Meğer günün birinde ‘Oğullar ve Babaları’ kitabının yazarları arasında da olmak varmış. Üstelik Ortaylı, Pala, Aras, Erduran, Oskay, Yağcı ve daha nice isimlerle birlikte
İstanbul’dan gelen büyük zarfı açtım. İçindeki kitabın kapağına, yazarlarına baktım önce. Tam 34 kişi. İçindekiler bölümünden buldum ismi ve hızla 253’üncü sayfa gittim. Bir nefeste okudum üç sayfa ve birkaç satırı. Gözlerden akan iki damla sıvı illa da gözyaşı anlamına gelmez değil mi? Rahmetli babam Koço’yu kaybettiğimde (11 Kasım 2007) bu köşede bir yazı yazmıştım. Meslek hayatımda en kolay, en çabuk yazıyı. Öylesine dökülmüştü kelimeler. Birkaç ay sonra “Bir kitap hazırlıyoruz. Bu yazınızı kullanabilir miyiz? Biraz genişletebilir misiniz? Ya da başka bir yazı yazar mısnız?” teklifi geldiğinde düşünmeden kabul ettim. İhmal deyin, günlük iş temposu deyin oturup yazmadım. Verilen süre bitmeden birkaç gün önce de aynı yazıyı birkaç paragraf genişletip yolladım. Meğer günün birinde ‘Oğullar ve Babaları’ kitabının yazarları arasında da olmak varmış. Üstelik İlber Ortaylı, İskerder Pala, Ufuk Aras, Refik Erduran, Çınar Oskay, Nabi Yağcı ve daha nice isimlerle birlikte... Meğer hepimizin babaları ne kadar da benziyormuş birbirine. Paradigma tarafından yayınlanan, editörlüğünü Ahmet Nezihi Turan ile Gökhan Yavuz Demir’in yaptığı ‘Oğullar ve Babaları’nı (vallahi yazarları arasında ben de varım diye değil) tereddütsüz tavsiye ederim. Geçmişte de kitap teklifleri almıştım. Ancak ben muhabirim, yazar değilim ve o kulvarda ‘haddimi’ iyi bilirim. Dolayısıyla kitapta bana da yer verenlere teşekkür ederim. Kitabın bir nüshasını daha istettim. İstinyeli Koço’nun mezarında uzosu, sigarası, güzel bir hatun resmi ve onunla ilgiyi yazının olduğu Hürriyet gazetesi var. Artık ‘Oğullar ve Babaları’ da olacak.
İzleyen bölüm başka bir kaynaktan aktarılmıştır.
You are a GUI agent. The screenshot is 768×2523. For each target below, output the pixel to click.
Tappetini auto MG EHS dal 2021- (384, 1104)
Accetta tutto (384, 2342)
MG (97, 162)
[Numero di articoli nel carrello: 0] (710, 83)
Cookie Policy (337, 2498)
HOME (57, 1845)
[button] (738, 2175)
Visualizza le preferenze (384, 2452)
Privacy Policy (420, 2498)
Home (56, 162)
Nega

Yunanlıların en sevdiği Alman
Arjantin karşısında 2-0’lık yenilgi ile Dünya Kupası’na veda eden Yunanistan Milli Takımı’nın Teknik Direktörü Otto Rehhagel soyunma odasında futbolcularına herkesin beklediği kararı açıkladı: “Beyler benden buraya kadar. İstifa edeceğim.” Alman çalıştırıcı dokuz yıldır Yunan Milli Takımı’nın başında ve bu süre içinde tarih yazdı. Futbolda küçük Yunanistan 2004 yılında Portekiz’deki Avrupa Kupası kazandı. 2008’de tekrar bu şampiyonaya katıldı. Şimdi de Dünya Kupası’ndaki ilk galibiyeti (Nijerya’ya karşı 2-1) elde etti. Rehhagel dünya klasmanında 65’inci sırada aldığı Yunan Milli Takımı’nı 13’üncü sırada bırakıyor. Oynattığı ve zevk vermeyen futbolu ya da seçtiği futbolcular için çok eleştirildi. Vaktinin çoğunu Almanya’da geçirmesi de... Ancak, haticeye değil neticeye bakıldığında çok da takdir edildi. Bu diyar insanlarının Almanlar’ı öyle çok sevdiği söylenemez. 2. Dünya Savaşı’ndaki Nazi işgalinin getirdiği felaket unutulmuş değil. Birkaç ay önce de ekonomik kriz içindeki Yunanistan’a yardım için Almanya Başbakanı Angela Merkel’in bir sürü şartta direnmesi ve Alman medyasının Yunanistan ile alay eden tavrı ise ‘antipati’yi yeniden canlandırdı. Otto Rehhagel ise dokuz yıldır Yunanlıların en sevdiği Almandı.
DÜZELTME: Geçen hafta ‘Teşekkürler Sayın Bakanım’ başlıklı yazının resim altında, Rum öğrenci Marina Sözde’nin yanlışlıkla Zoğrafyon Lisesi öğrencisi olduğu belirtildi. Marina, Zapyon Lisesi öğrencisidir.